Objective: Swap "yellow" for "blue" in the stretch from the line containing "Given: Open the" through the end of the items, and give those lines back with nothing else changed.

Provided material:
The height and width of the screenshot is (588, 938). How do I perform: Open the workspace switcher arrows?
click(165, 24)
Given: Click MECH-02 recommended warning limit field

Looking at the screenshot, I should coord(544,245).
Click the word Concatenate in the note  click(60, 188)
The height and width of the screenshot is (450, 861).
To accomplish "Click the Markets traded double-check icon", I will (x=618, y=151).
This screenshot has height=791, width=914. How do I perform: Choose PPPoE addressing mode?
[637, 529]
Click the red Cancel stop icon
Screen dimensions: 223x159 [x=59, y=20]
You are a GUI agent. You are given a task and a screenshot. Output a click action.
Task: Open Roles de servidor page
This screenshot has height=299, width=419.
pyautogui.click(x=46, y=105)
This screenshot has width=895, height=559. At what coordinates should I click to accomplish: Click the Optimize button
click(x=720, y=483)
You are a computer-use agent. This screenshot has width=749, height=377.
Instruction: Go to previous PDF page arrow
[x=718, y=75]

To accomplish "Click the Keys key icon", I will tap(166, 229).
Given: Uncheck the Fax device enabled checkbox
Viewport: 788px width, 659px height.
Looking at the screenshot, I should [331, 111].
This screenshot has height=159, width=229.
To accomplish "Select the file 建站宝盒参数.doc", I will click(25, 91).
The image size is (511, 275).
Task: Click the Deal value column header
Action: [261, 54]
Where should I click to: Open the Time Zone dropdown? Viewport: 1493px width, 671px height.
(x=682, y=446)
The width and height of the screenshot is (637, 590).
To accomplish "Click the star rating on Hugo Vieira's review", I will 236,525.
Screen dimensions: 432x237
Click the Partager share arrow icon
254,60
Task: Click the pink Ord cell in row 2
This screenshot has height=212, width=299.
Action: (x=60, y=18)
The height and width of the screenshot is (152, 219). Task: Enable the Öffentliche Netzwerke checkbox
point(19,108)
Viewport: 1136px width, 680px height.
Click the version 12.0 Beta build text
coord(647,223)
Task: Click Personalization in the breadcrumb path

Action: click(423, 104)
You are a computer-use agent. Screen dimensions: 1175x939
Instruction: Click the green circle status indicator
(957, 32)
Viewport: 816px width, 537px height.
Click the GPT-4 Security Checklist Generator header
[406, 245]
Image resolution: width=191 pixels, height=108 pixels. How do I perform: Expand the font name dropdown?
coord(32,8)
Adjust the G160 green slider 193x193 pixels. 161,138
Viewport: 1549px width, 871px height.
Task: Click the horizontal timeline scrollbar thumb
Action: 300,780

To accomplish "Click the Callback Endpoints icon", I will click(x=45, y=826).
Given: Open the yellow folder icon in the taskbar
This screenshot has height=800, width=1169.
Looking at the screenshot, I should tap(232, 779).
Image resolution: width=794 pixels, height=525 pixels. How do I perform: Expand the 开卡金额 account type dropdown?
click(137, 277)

Answer in full:
Given: Open the blue folder icon in the taskbar
This screenshot has height=800, width=1169.
Looking at the screenshot, I should tap(232, 779).
Image resolution: width=794 pixels, height=525 pixels. How do I perform: Expand the 开卡金额 account type dropdown?
click(137, 277)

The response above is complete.